Temporary alterations to both Columbia and Ste. Claire were made for the 2014 feature film Transformers: Age of Extinction.

The Saint Claire was engulfed in an accidental fire while docked on the Detroit River on July 6, 2018. The fire could not be contained and destroyed the historic mahogany woodwork and upper decks. "Yeah, she's 110 years old, but she's well-built and she survived," said boat co-owner, Ron Kattoo. "We are at the point in restoration to where it was a steel skeleton structure ready to be rebuilt." As of 2019, the vessel is docked at Riverside Marina in Detroit. As a result of the fire, the ship was delisted as a National Historic Landmark and the National Register of Historic Places in 2023.

==Description==
The Ste. Claire is a propeller-driven excursion steamer with a riveted steel hull and a wooden superstructure strengthened with steel members. The hull is 190 ft long, 50 ft wide, and 17.3 ft in molded depth. She is powered by a triple expansion reciprocating steam engine with Scotch boilers. The main deck overhangs the hull, and the open decks above are rounded at the bow, a characteristic of the Bob-Lo fleet.

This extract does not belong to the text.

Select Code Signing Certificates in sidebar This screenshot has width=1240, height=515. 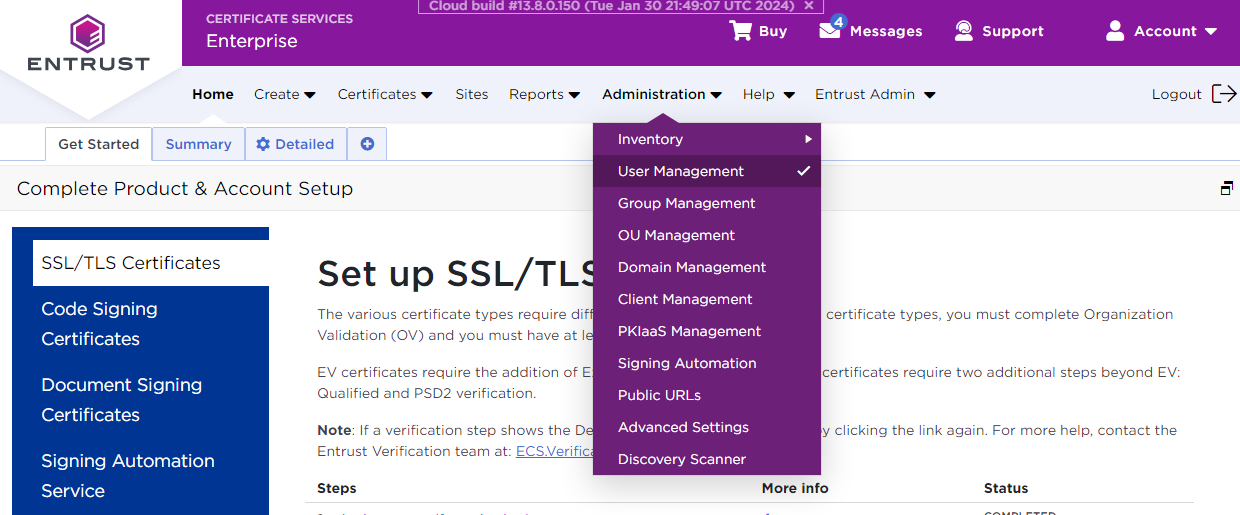(x=99, y=323)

Before the fire that destroyed any original wood that had not been removed, it had a main staircase in the center of the main deck that led to the upper decks. A second stair underneath led down to the crew spaces in the hull. On either side of the main stair were gangplank openings for loading passengers. Forward of the stair was a large open deck space. Aft of the stair, a passageway ran across the vessel, aft of which is the stack casing and a well that opened down into the engine room, where the main engine could be seen by passengers on the main deck. Food service counters were placed at the aft end of the main deck, surrounded by open spaces, and a pair of stairs leading to decks above. Amidships, public restrooms and crews quarters were placed on either side of the ship.

The main staircase led upward to the main cabin on the second deck. The cabin was finished in mahogany with a cream-painted beamed ceiling. Aft of the cabin was a dance floor. The main cabin had doors out to open spaces forward and aft. The main stair led upward to another, smaller cabin on the third deck. Doors here led to the open deck and to a "beer garden" located above the dance floor. A final stair on the open deck led to the top deck. Public access to the top deck was limited; the area also included the pilot house and lifeboat storage.